Task to complete: Transcribe each entry in full, and leave the images out.

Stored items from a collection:
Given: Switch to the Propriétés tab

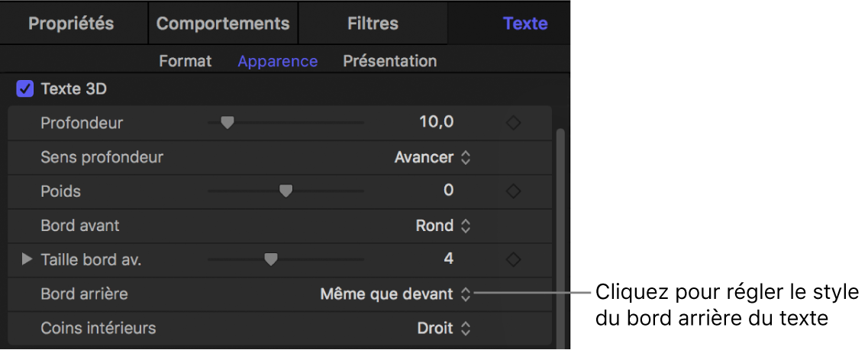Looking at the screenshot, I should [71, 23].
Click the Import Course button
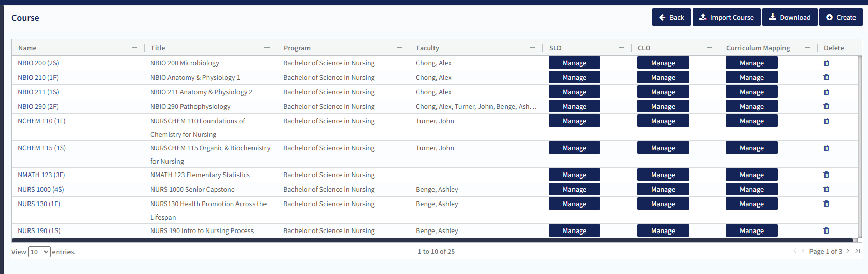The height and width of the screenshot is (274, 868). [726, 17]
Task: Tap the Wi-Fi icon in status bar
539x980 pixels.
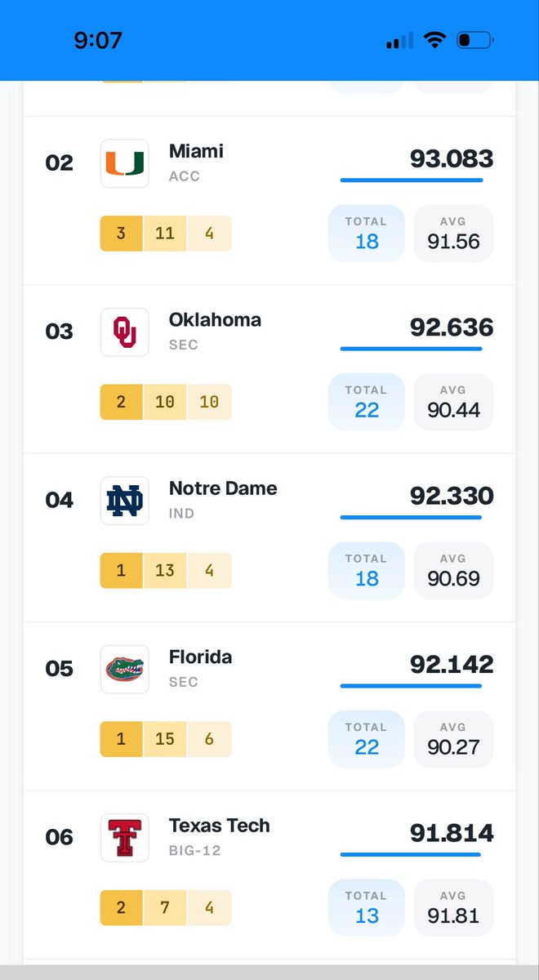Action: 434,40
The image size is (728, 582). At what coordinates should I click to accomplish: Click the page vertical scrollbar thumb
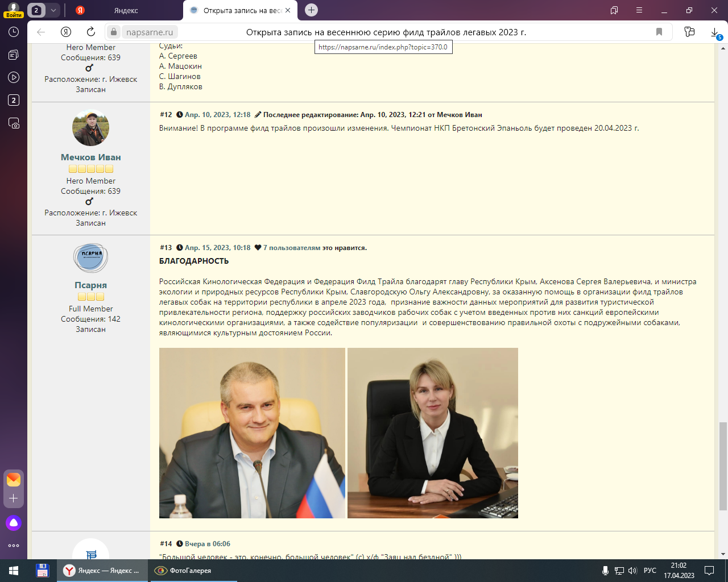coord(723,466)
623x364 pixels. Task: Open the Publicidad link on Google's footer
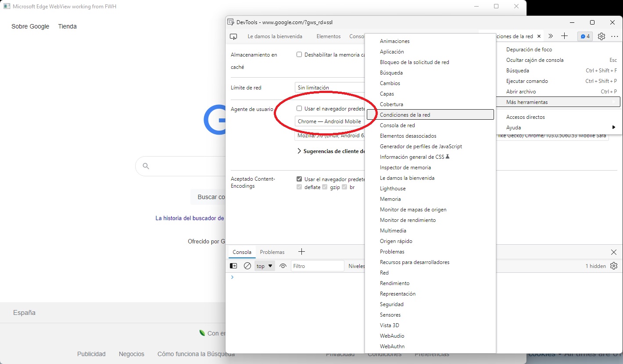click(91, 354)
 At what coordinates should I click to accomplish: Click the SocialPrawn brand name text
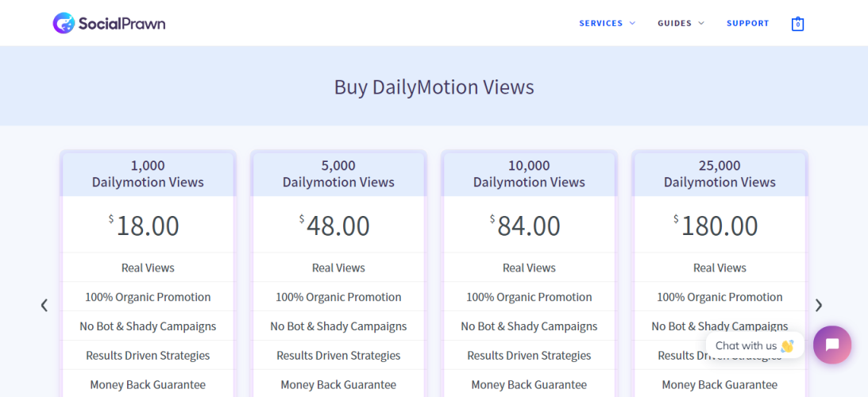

Written answer:
Given: Switch to the Propriétés tab

Looking at the screenshot, I should [71, 23].
Click the Import Course button
The height and width of the screenshot is (274, 868). [726, 17]
Task: Tap the Wi-Fi icon in status bar
539x980 pixels.
Action: 434,40
The image size is (728, 582). At what coordinates should I click to accomplish: Click the page vertical scrollbar thumb
coord(723,466)
623x364 pixels. Task: Open the Publicidad link on Google's footer
click(91, 354)
 At what coordinates should I click to accomplish: Click the SocialPrawn brand name text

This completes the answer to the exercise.